Potermi sentire utile e d’aiuto a qualcuno è stata la molla che mi ha spinto ad avvicinarmi al volontariato, non dimenticando che potrei trovarmi anch’io in una situazione di difficoltà e sentire il bisogno di conforto.
La pazienza, l’osservazione ed il silenzio sono stati i miei primi compagni nella nuova situazione che ho vissuto, ma mi hanno anche aiutato a saper cogliere le varie occasioni di riflessione.
E’ chiaro che alle prime visite in clinica ero un po’ emozionata, ma sentendomi ben accolta ed accettata mi sono liberata delle mie perplessità.
Quando ti accorgi che il paziente ti cerca, ti aspetta, ti apre il suo cuore parlandoti della Sua famiglia, dei suoi figli, in quei momenti senti di aver fatto un passo per essere utile.
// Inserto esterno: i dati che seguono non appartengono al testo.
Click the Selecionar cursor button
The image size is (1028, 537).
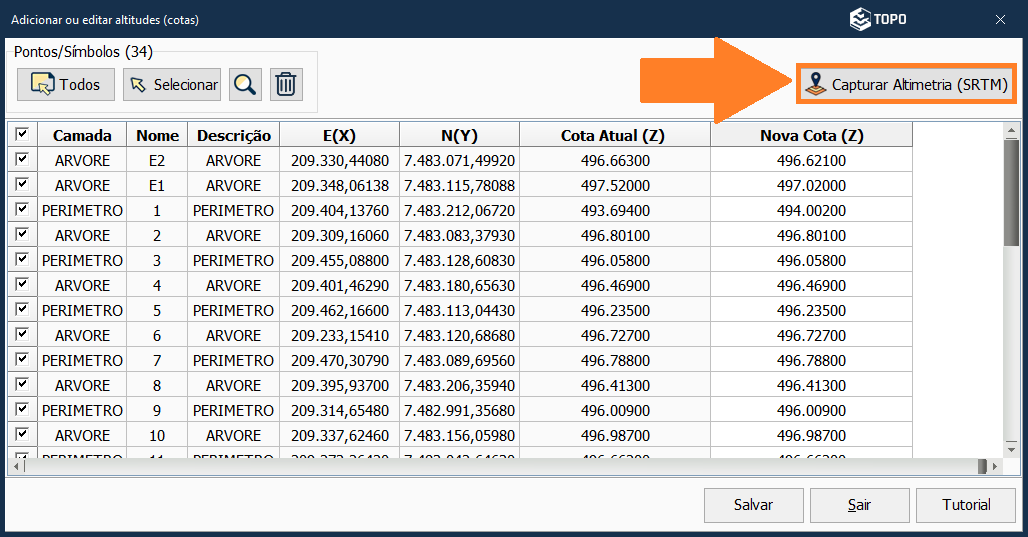172,85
Forse all’inizio può risultare difficile instarurare un dialogo con il paziente “uomo” che per una certa forma di discrezione, ma vi posso assicurare che passato quel momento di timidezza, gli uomini sono molto disponibili al dialogo ed alle confidenze.
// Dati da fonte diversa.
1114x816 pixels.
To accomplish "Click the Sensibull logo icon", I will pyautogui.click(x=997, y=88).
Giocare con un bambino, fare una carezza ad una donna come te, dare un bacio ad un nonnino, essere presente ma rispettare il bisogno di privacy dell’altro, sapersi addentrare con gentilezza nel suo vissuto, coltivare l’arte dell’osservazione, mi sono sembrati all’inizio di questo mio cammino, un gesto “diverso” nel contesto in cui mi trovavo, ma nel tempo mi sono resa conto che questa è una ricchezza che ricevo dal malato.
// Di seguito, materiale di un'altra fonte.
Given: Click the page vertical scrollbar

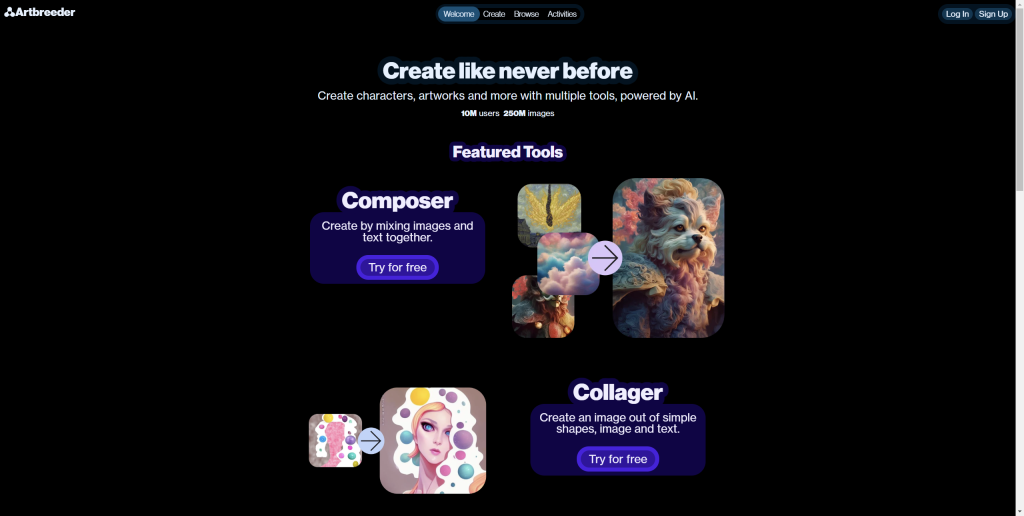Looking at the screenshot, I should pos(1019,258).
L’unico suggerimento che mi permetto di dare è di riconoscere i nostri limiti nel senso che, se in un momento notiamo delle perplessità parliamo liberamente con il nostro gruppo di lavoro, non diamo mai niente per scontato, esprimiamo le nostre difficoltà con umiltà: sono due interpretazioni diverse della vita noi ed il malato.
Le nostre perplessità, manifestate e condivise con il gruppo sono crescita per tutti e noi stessi scopriremo una forza nuova.